When we planned this trip in August, we knew that there was a chance that it could be cold during the last week of October. We just didn't think it would be 34 degrees.
But you take what you get when it comes to weather, and it's almost never what you think you want. And of course sometimes what you think you want is not what it turns out that you really want, and almost never is it what you really need. This is never more so than when it comes to pizza, nor is the basic premise with which I opened this paragraph: You take what you get. And with pizza, as with biking, you nontheless voraciously consume it until you lay back, replete, in pain, regretting that last slice/20 miles.
Sweet (burp) pain.
We had an early breakfast Sunday morning at the Ridgetop Bed and Breakfast. Bill and Kay Jones had a full house, with another couple down from Nashville for the weekend and a family of four up from Alabama. They had plenty of food, though, and of course RandoGirl and I stoked up for the long day ahead.
We were on the road before 9 am, freezing as we headed down Ridgetop Road to Hwy 412. From there, we went to probably the toughest climb of the day -- the ramp up to the Trace. The sun was just hitting the dewey grass, as in the picture below, setting steam rolling over the road.
I had expected the fall leaves to be less colorful as we headed south, but they were still incredible today. As the day went on, a few more evergreens began to pop in with the oaks and maples, lending a verdant contrast to the yellows, oranges, and reds.
We reached Collinwood just before noon, very ready for lunch. The last time I had been here was on a RAAM training ride in spring of 2008, and there had been a couple of restaurants next to the Wayne County Visitor's Center that were getting ready to open. I was really looking forward to trying one of these, and was deeply saddened when RandoGirl and I passed by the now dark stores -- closed, dusty, with some scattered furniture inside. Victims of a tough economy, or just bad business ideas in a town that seems willing to only support a couple of places to eat.

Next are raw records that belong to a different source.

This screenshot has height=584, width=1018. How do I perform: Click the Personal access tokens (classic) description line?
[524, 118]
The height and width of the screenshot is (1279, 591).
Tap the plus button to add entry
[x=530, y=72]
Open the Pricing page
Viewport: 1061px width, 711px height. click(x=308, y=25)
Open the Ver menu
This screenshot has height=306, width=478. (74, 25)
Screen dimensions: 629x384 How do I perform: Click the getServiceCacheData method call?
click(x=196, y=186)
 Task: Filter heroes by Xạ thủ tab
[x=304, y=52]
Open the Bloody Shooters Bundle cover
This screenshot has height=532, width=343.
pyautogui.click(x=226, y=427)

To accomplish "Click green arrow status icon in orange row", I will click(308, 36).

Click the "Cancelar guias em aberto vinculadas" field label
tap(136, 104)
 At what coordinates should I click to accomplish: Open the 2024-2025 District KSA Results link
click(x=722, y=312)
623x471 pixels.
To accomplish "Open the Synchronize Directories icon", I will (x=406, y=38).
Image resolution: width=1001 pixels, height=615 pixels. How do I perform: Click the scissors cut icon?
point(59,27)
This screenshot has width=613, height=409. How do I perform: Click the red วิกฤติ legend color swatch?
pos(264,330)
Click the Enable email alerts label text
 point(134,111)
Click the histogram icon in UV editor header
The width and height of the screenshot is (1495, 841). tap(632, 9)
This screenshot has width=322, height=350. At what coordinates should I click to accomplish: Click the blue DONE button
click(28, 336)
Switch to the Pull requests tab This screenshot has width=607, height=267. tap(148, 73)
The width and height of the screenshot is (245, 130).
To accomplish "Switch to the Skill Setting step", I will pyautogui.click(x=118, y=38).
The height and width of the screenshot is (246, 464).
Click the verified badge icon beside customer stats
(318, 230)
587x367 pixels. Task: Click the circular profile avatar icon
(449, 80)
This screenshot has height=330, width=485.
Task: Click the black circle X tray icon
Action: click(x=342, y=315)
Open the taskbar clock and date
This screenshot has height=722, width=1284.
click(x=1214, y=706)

Basically, Collinwood has two dining options for the cyclist touring the Trace. There's a convenience store that offers fairly fast junk food -- burgers and fried chicken -- as well as Gatorade and Cokes and candy bars. This place is very popular with motorcyclists on the Trace, who can fill the tanks on their bikes while they fill their bellies. The other choice is a "meat and three" called Chad's, which is where most of the locals seem to eat.
We've done both before, and since there was nothing more interesting we chose Chad's this time. If nothing else, it's fun to see something that used to be common in this world -- a pay phone. Of course, it didn't work.
On Sunday's, the buffet is the only choice. The meat was sliced pork or chicken fingers, and the vegetables were the usual suspects -- green beans, corn, hominy, and peas -- cooked southern style. They also had fried okra, a small salad bar, and white cake with chocolate icing. We ate quickly, surrounded by the post-church crowd decked out in suits and ties and dresses, all of them giving us disapproving looks, as if spandex was clothing "of the devil."
Back on the Trace, we were soon to the Tennessee/Alabama state line, where I filmed a little video. You may have to turn up your speakers to hear what I'm saying.
About 15 miles south, we turned onto Hwy 14 for Florence. Since we were no longer on the Trace, we began to be hounded by dogs again, although these all seemed to be mostly phoning it in (probably not using the pay phone at Chad's, of course). Their barks were less "Grrr" and more "Meh," and we just laconically told them to go home as we rode past.
Soon we were navigating downtown Florence, trying to find The Limestone House. We stayed here before about two and one-half years ago, but still got lost. Finally, we passed it and RandoGirl and I both simultaneously called out, "There it is." Weird that we could think that we would miss it, since the front is (aptly enough) white limestone.
Carolyn Waterman, who owns this B&B with her husband Dan, came out to greet us, and we soon had the bags off the bike and up in our room. She even let us keep the Co-Motion in the sun room, all cozy and tucked i for the night. I think I even saw a mint on her handlebars.
We, on the other hand, had the Edison Suite, which Carolyn told us her kids used to call the tree house. It overlooks the huge backyard, with lots of windows and a great bed.
Here's the sitting room.
Afterwards, we had a great dinner at Ricoletti's downtown. RandoGirl had the chicken marsala, and I had a huge dish of pasta. It was too much to eat, and I now feel bloated .. although the five diet cokes probably contributed ... but it was what I thought that I wanted. You takes what you gets, but you darn sure takes what you ordered, and if you don't pay for it you have to wash dishes. I ordered a long bike trip, so now I have to go massage RandoGirl's back.
There are worse ways to pay for your dinner.